[Prompt a]
Answer these from the blog post on GEDCOM:
(i) On what date did James Tanner write "Sharing Data Files or What Happened to GEDCOM?"
(ii) What does Dear Myrtle say FamilySearch is "dropping"?
(iii) What does Randy Seaver suggest might be the vehicle?

[Source]
Login to participate
  
Register   Lost ID/password?
Louis Kessler’s Behold Blog » Blog Entry           prev Prev   Next next

A Recipe for GEDCOM - Sat, 3 Aug 2013

You can hear rumblings from the GEDCOM volcano of genealogy bloggers.

On August 1, James Tanner wrote Sharing Data Files or What Happened to GEDCOM? He says most genealogists are not aware there is a file compatibility issue until they are personally faced with the problem.

Dear Myrtle wrote Genealogy data sharing REVISITED where she laments the fact that FamilySearch is “dropping the GEDCOM X ball”.

Randy Seaver wrote Standards, GEDCOM, FHISO, and my Genea-Fantasy with the idea that the FamilySearch API might be the vehicle.

James Tanner followed up his first post the next day with: Is Moving Towards a Solution for Establishing Data Communications Standards Possible? where he argues that developers have no incentive to share their program’s unique features with the standard.

[Dataset records]

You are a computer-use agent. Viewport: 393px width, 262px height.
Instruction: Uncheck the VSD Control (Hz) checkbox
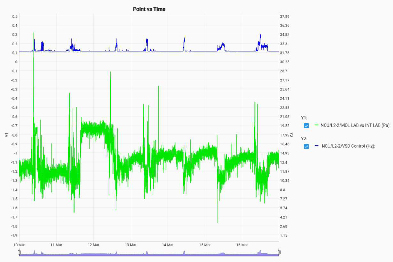coord(306,146)
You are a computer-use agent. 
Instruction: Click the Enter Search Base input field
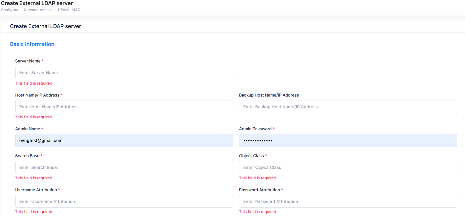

[Prompt b]
Put the rows above into a JSON list of strings, one string per line. Skip blank lines and leave out the picture lines.

[Complete output a]
(i) August 1
(ii) The GEDCOM X ball
(iii) The FamilySearch API

[Complete output b]
[
  "You are a computer-use agent. Viewport: 393px width, 262px height.",
  "Instruction: Uncheck the VSD Control (Hz) checkbox",
  "coord(306,146)",
  "You are a computer-use agent. ",
  "Instruction: Click the Enter Search Base input field"
]